I towed a boat up 1600 miles of wild Canadian river. For the last 200 we alternated 45 minutes fully ‘on’- one person towing like crazy, the other two in the boat guiding it, with an hour and a half in the boat resting effectively. It was far more productive than the slow and steady towing we had practised previously where basically we trudged along because the rest time equalled the towing time rather than exceeded it. When rest time exceeds exertion time you feel fully energised and really go hell for leather. I remember many years ago when I sold life insurance- briefly- I could never get out of the house before 4pm. But all that hanging around seemed to get me psyched up and ready to make lots of cold calls. If I’d started earlier I’d have made less calls overall.
Books are always the better for being written in a blast, or a series of blasts than a long trudge.
A burst is a relative term- relative to the rest time used to balance it. You could work for three months- then take a month off. But if you knew you'd have three months rest instead of one you'd work even harder.
Amundsen raced for the pole in a series of bursts- because this is how sledge dogs perform best. If you try and make a slog of it they get- guess what? Bored- just like Scott and pals did on their epic trudge. Amundsen’s men had rest days budgeted in- one every seven- but he moved even during a storm when it wasn’t a rest day. Scott had no rest days- except he often didn’t move during storms- so he rested, kind of, but derived less benefit from it.
Life is the better lived between waves you create- with highs and lows YOU CHOOSE rather than the highs and lows that come upon us when we attempt to live like machines or dull donkeys.
We need a lot of ‘nothing time’, downtime, recovery time. Or maybe it should just be ‘different time’. If you spend a month writing a book spend a month walking a long distance path (at varying speeds and with rest days…)
Tennis players spend more time between shots than making shots. The top players are those who handle the downtime better, who use the ‘between shot’ time as recovery time. Ever seen the Hustler? Fast Eddie having a shave and putting a clean shirt on in the toilet between shots- defeats the constantly table-watching Paul Newman.

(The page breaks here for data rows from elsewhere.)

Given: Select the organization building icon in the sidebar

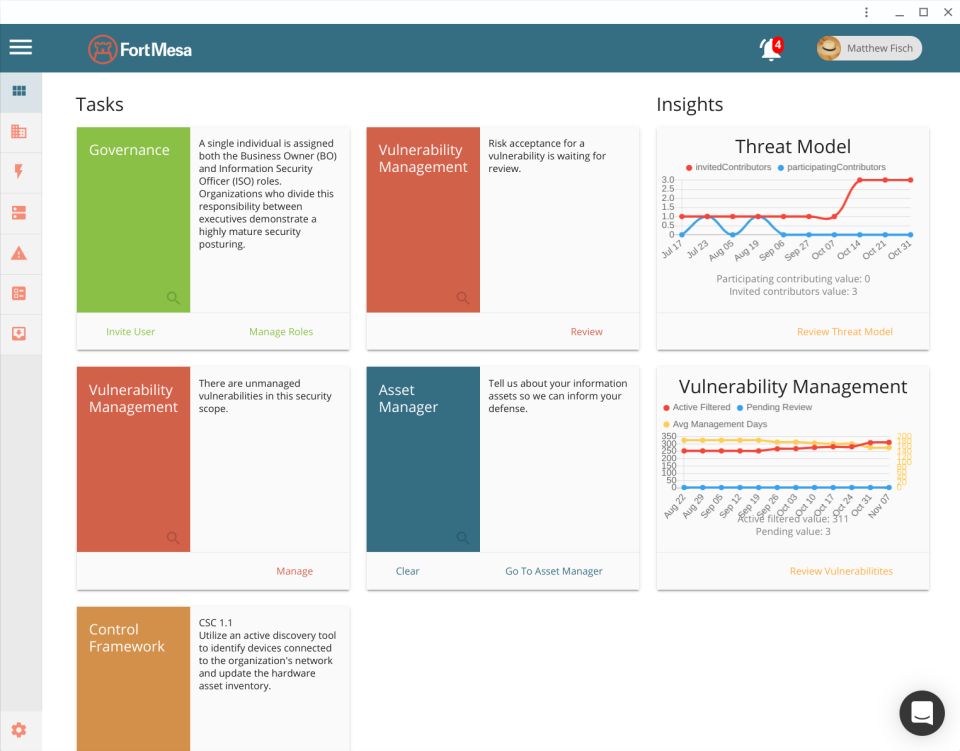Looking at the screenshot, I should click(20, 131).
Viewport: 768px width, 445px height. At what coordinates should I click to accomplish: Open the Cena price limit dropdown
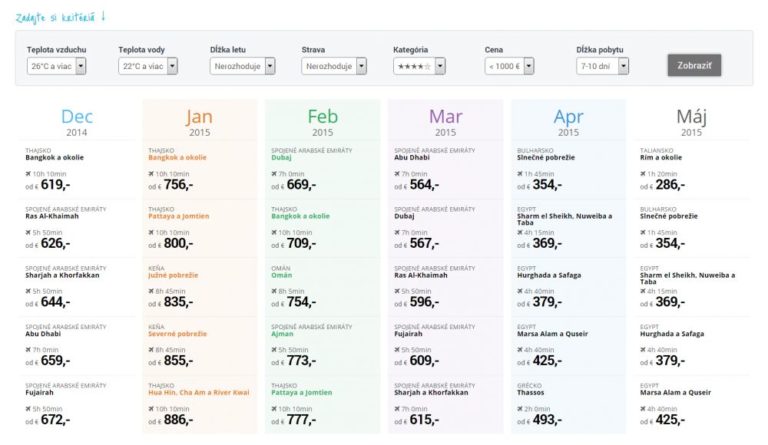pos(510,66)
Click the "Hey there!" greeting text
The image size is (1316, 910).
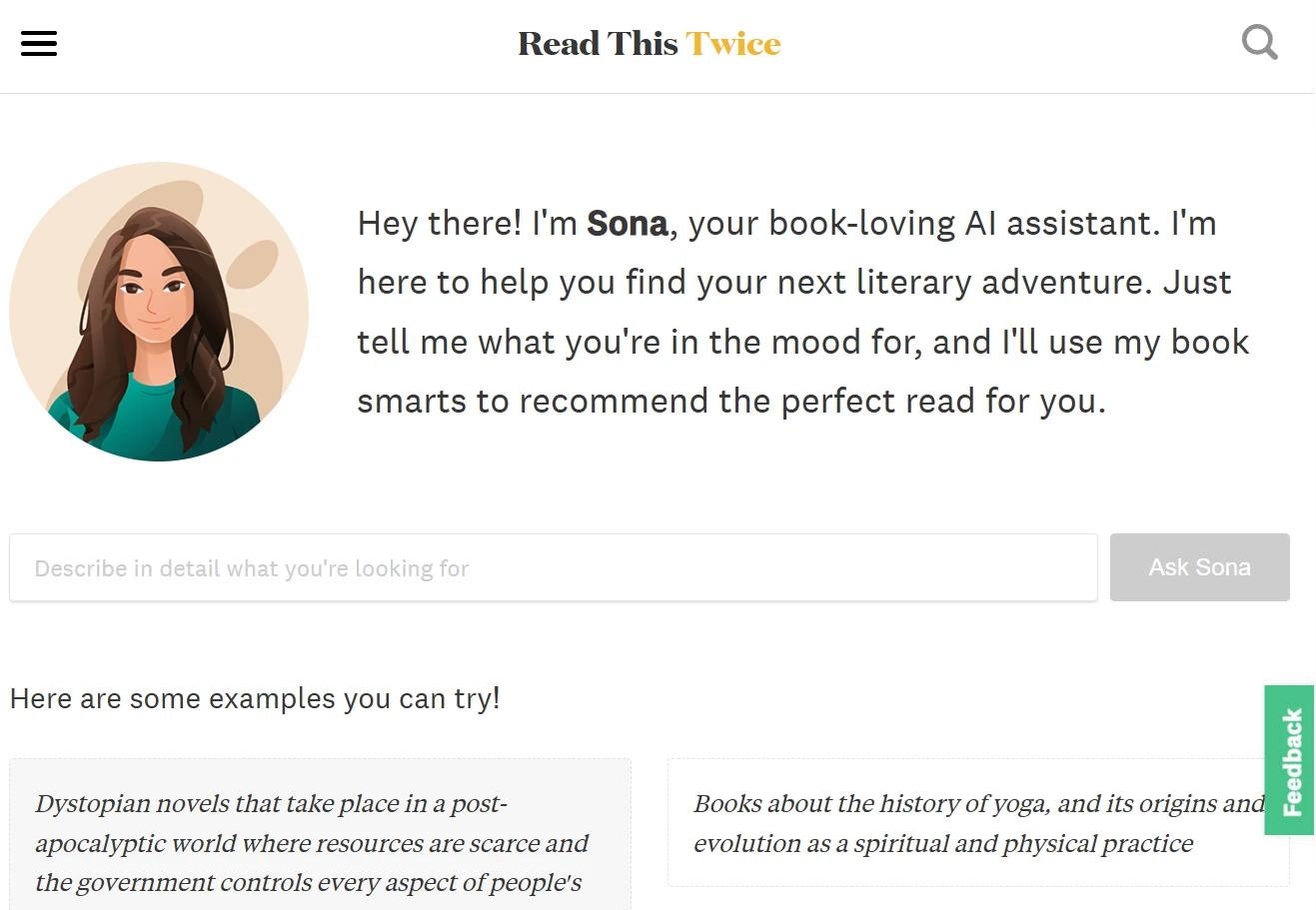[440, 224]
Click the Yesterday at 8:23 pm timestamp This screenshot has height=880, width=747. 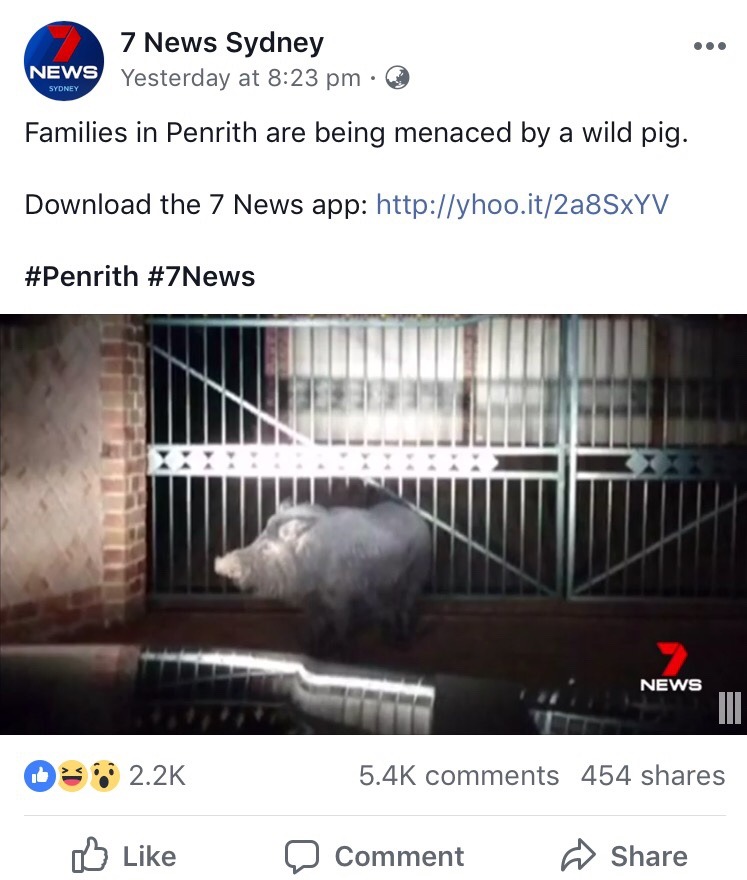pos(241,78)
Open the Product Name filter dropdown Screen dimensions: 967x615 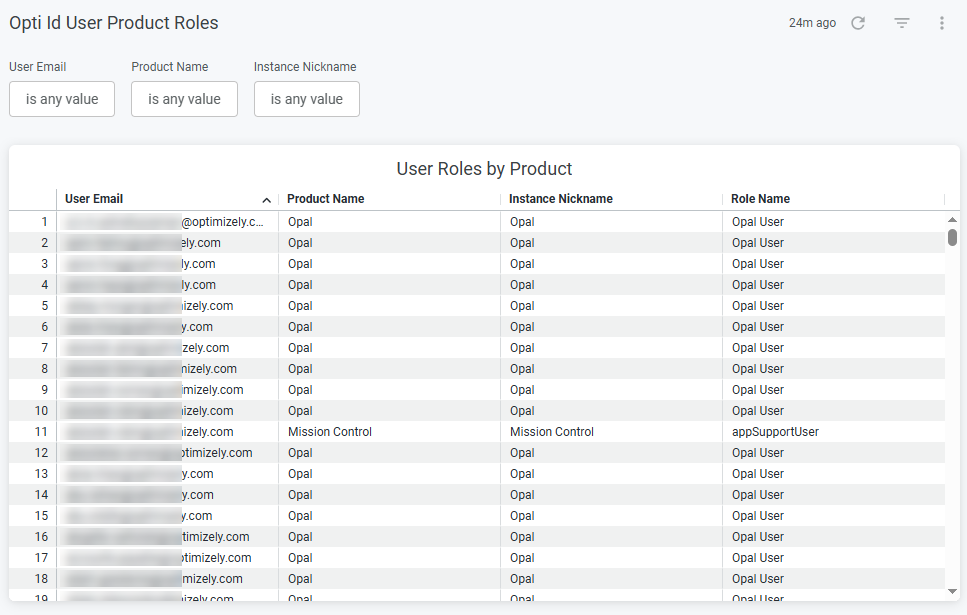(x=184, y=99)
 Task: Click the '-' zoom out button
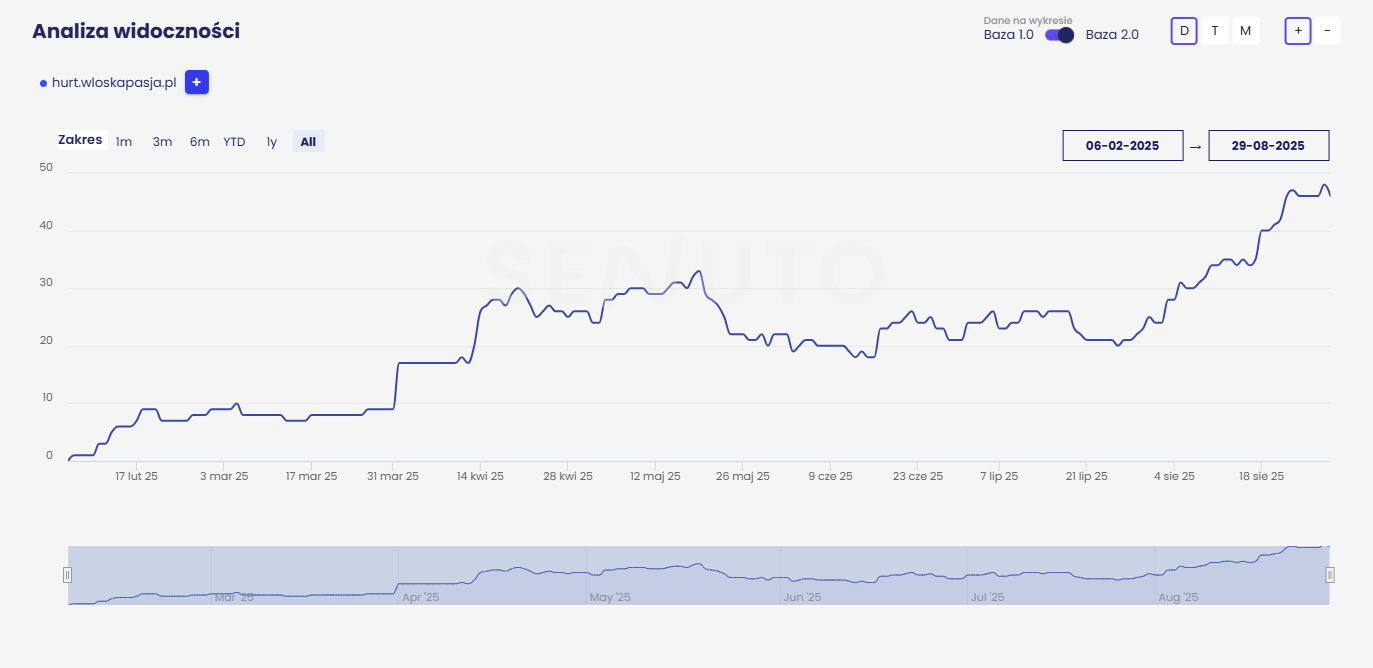coord(1327,31)
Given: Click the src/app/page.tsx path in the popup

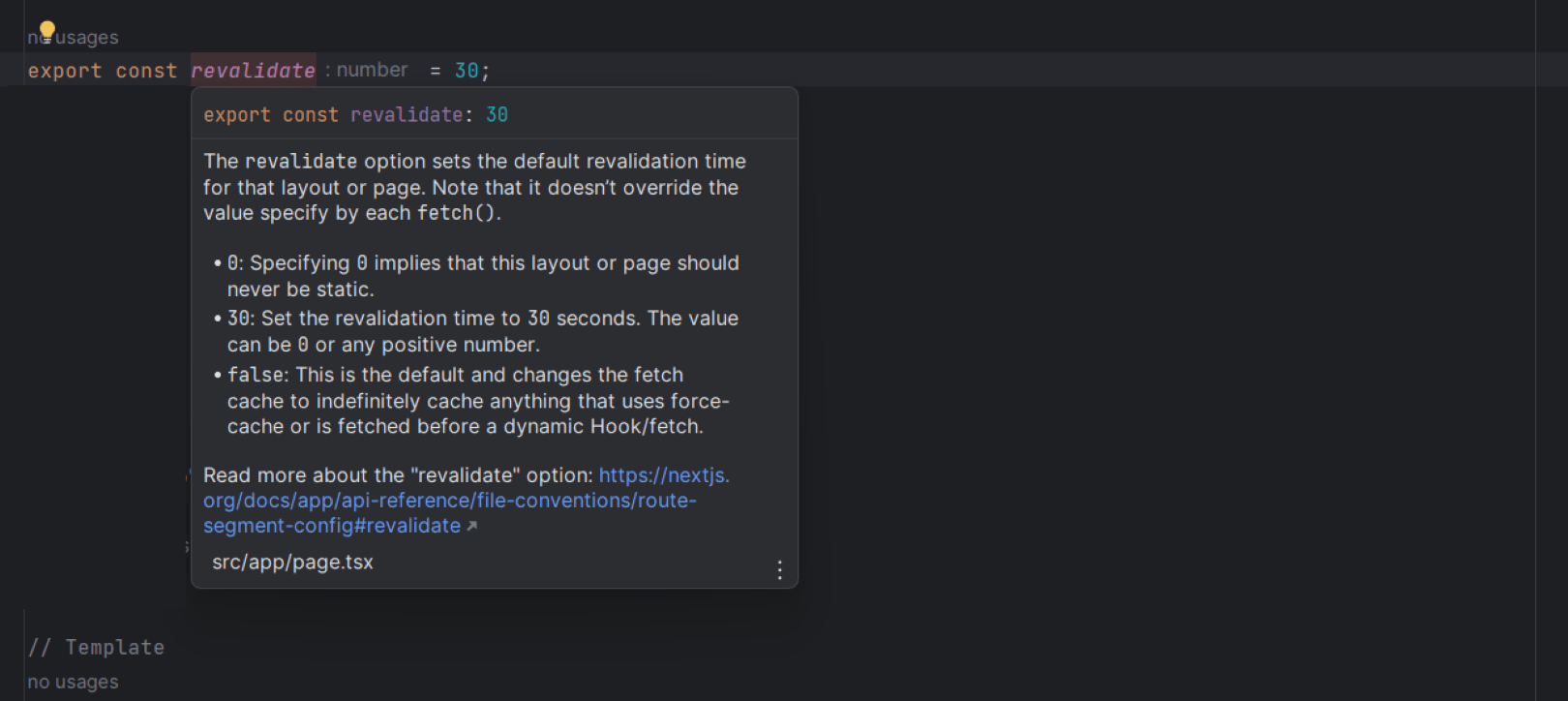Looking at the screenshot, I should (292, 563).
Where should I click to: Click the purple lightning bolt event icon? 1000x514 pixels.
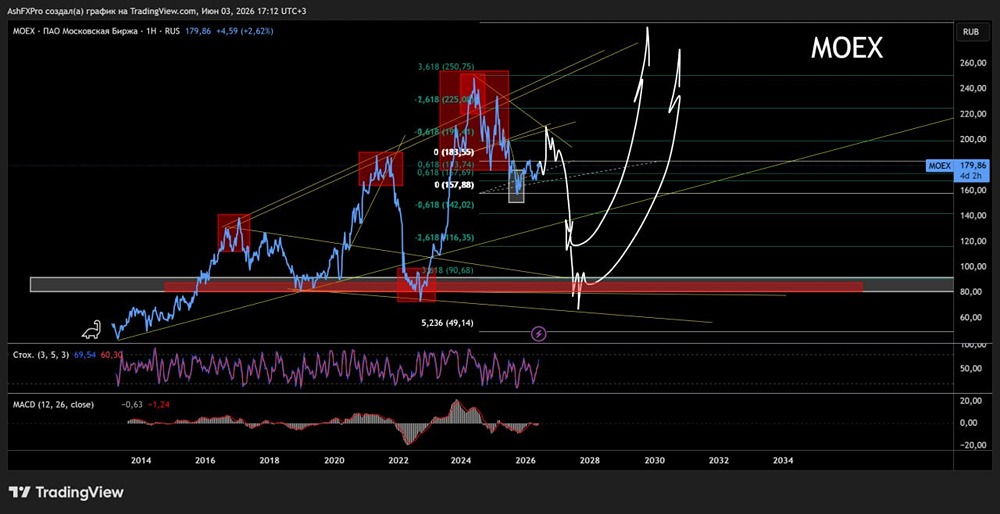pyautogui.click(x=540, y=333)
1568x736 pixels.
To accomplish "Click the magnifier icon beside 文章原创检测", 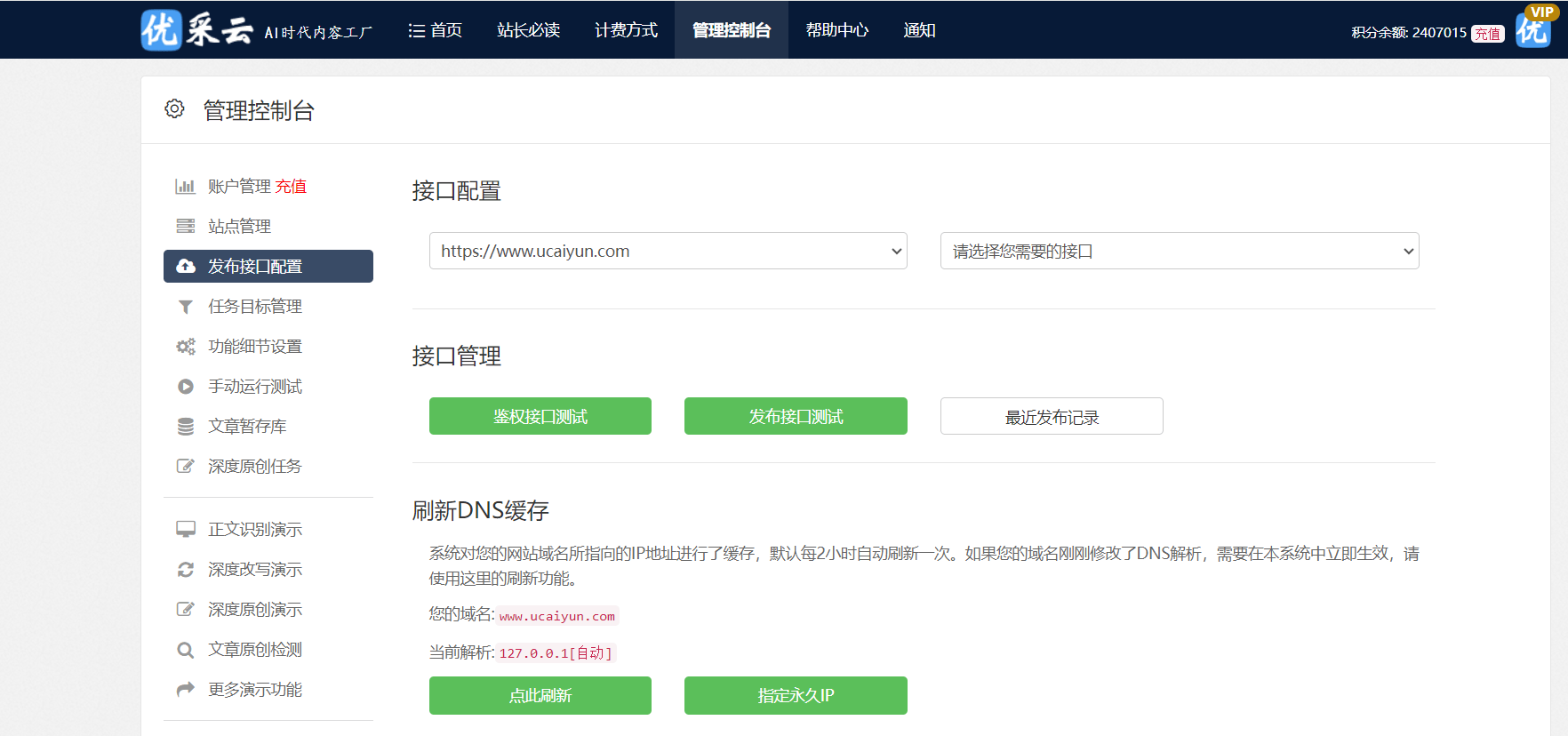I will (185, 650).
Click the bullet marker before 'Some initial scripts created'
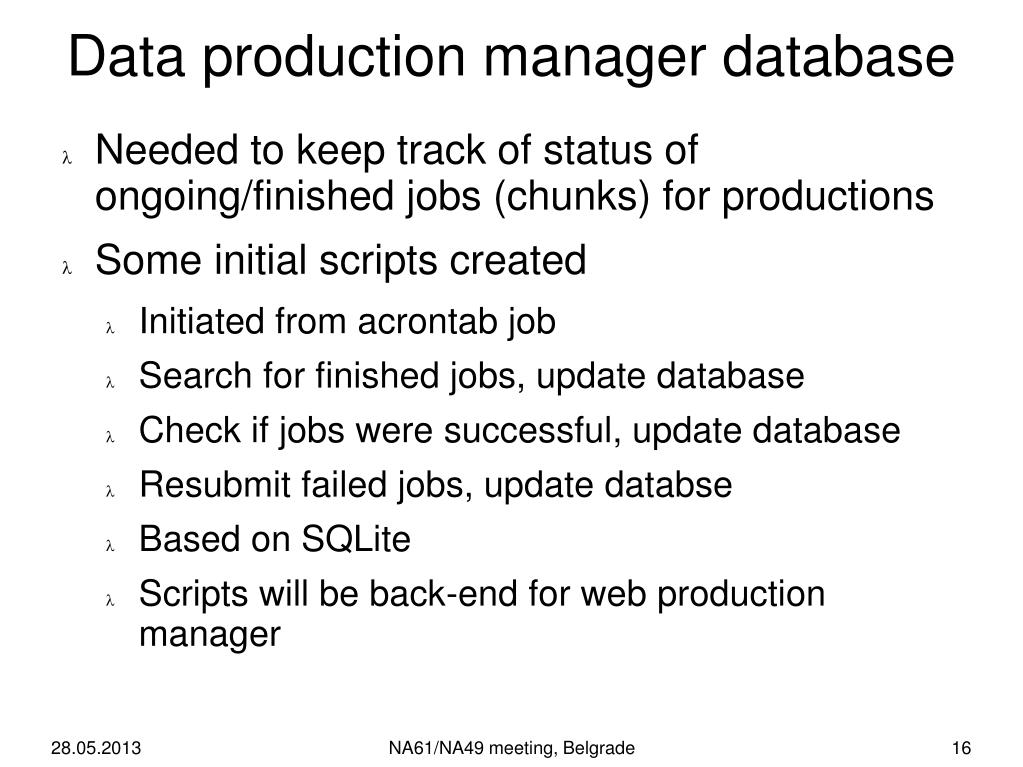1023x767 pixels. pyautogui.click(x=67, y=267)
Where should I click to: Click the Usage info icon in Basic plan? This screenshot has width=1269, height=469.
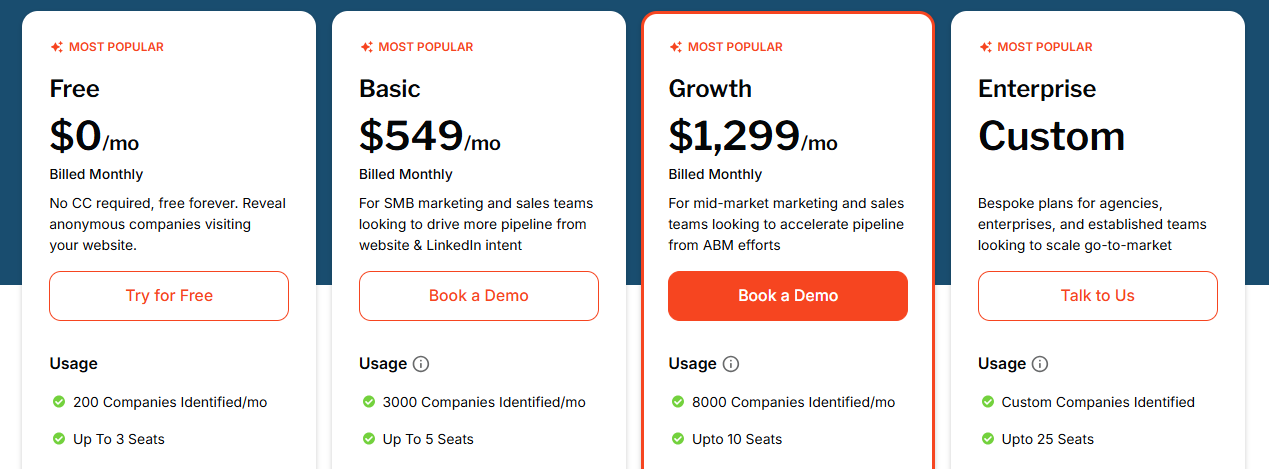[421, 364]
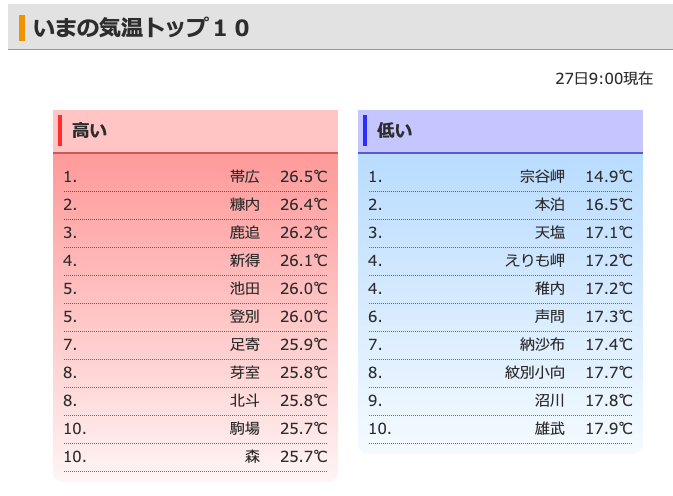This screenshot has width=673, height=496.
Task: Click 帯広 in the high list
Action: point(244,177)
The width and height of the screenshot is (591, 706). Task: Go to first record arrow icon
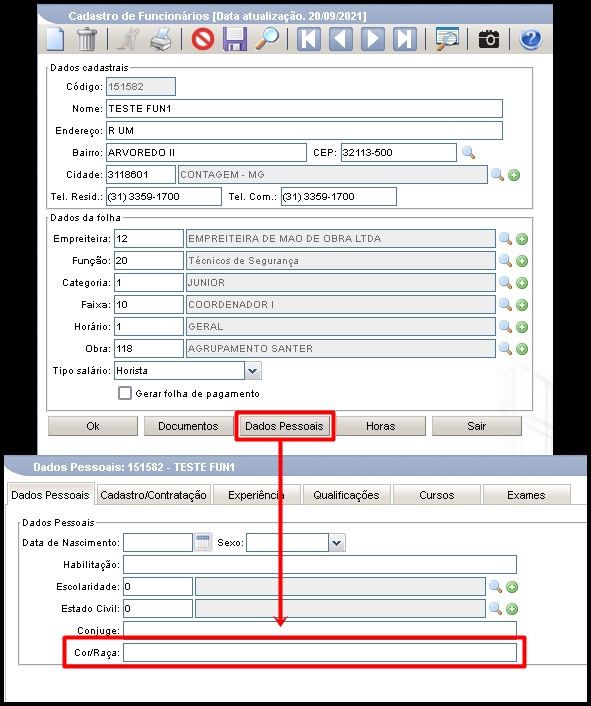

The better soldiers are those who can sleep anytime anyplace.
If you have a very rigorous schedule with recovery time built in you can be a mechanical hare - like those ones that get chased by real greyhounds. But it beats being an unmechanical tortoise every time.
Of course it’s very easy to con yourself that you need loads of recovery time and instead you just get lazy. To guard against that get into the idea of WAR on the STEADY STATE. In other words become someone who creates WAVES in your life. If you are doing nothing balance it by doing a lot. Don’t ask yourself ‘what should I be doing now?’ Instead ask, ‘Where am I on the wave? Am I in the trough recovering or am I riding it?’
If you’re not riding a wave- RIGHT NOW- then ask why not? Maybe you need some recovery time, down time.
Tortoises don’t win races they just move slowly. Hares win races because they run fast, then rest, then run fast again. Tortoises also lug a great big shell on their backs. They have no choice in the matter. We’re luckier.
My Chinese astrological sign is Year of the Hare. I’m going to run with it.